Putin may believe that annexing regions in eastern and southern Ukraine will change reality. But it doesn't. If Ukraine attacks the Russian army standing there, then it is not attacking Russian territory. She liberates her own country.

Putin is likely to be pursuing three goals with the annexations, which are illegal under international law. Internal propaganda, external propaganda and the anticipation of a peace agreement:

According to a frequently quoted report in the "New York Times" from March 2014, then-Chancellor Angela Merkel told then-US President Barack Obama that, after talking to Putin, she wasn't sure whether he still had any connection to reality. Putin lives "in a different world," she said. As is so often the case, Merkel's analysis was to the point, even if her policies didn't do it justice.

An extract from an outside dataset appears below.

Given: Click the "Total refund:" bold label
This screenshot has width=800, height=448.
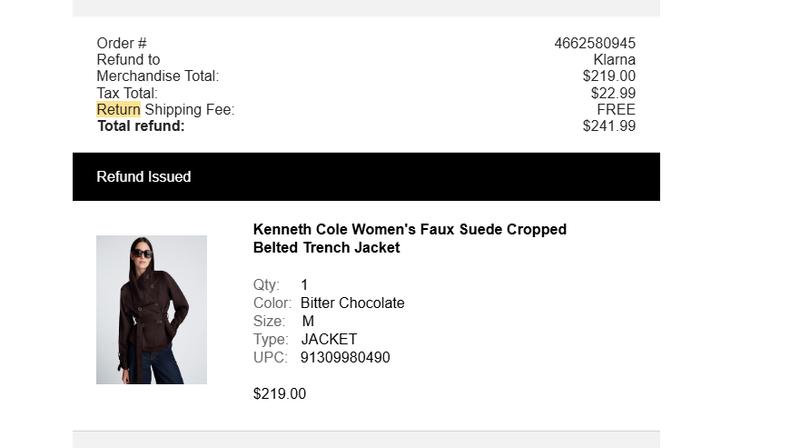Looking at the screenshot, I should coord(140,126).
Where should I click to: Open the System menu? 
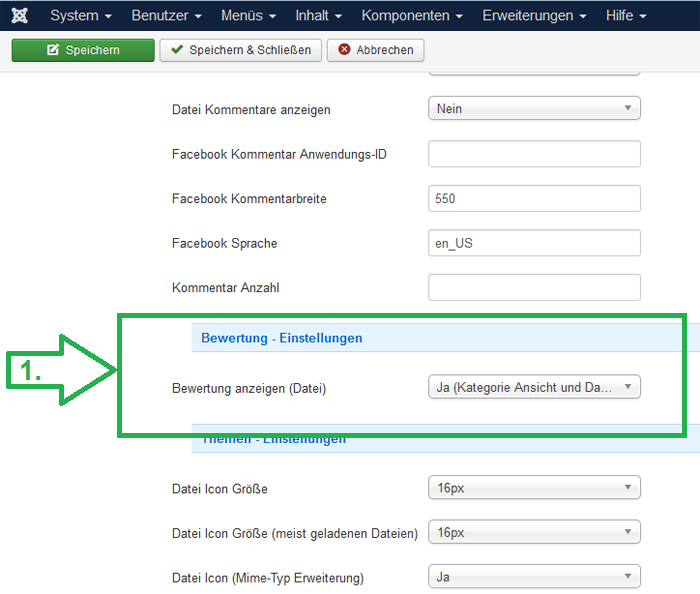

With his talk today, with the absurd sham referendums, with the signing of documents and votes in his parliament, Putin is trying to give the impression that everything is going right and orderly. It may be that the majority of Russians will buy that from him. It's not your fault: you live in a country where truth and facts have no meaning. They live in a parallel world - Putin's parallel world.

However, Putin can only change reality in the minds of his subjects. It is often said that internationally it is not Russia but the West that is isolated. But the illegal annexation of Crimea was only recognized by countries such as North Korea, Afghanistan and Belarus. It will be the same now. Unlike in previous centuries, there is now a wide-ranging consensus that the borders of states will not be pushed back with violence and terror. What happened in Moscow today carries no more weight than the slobbering propaganda shows on Russian state television: it's dangerous, but it has nothing to do with reality.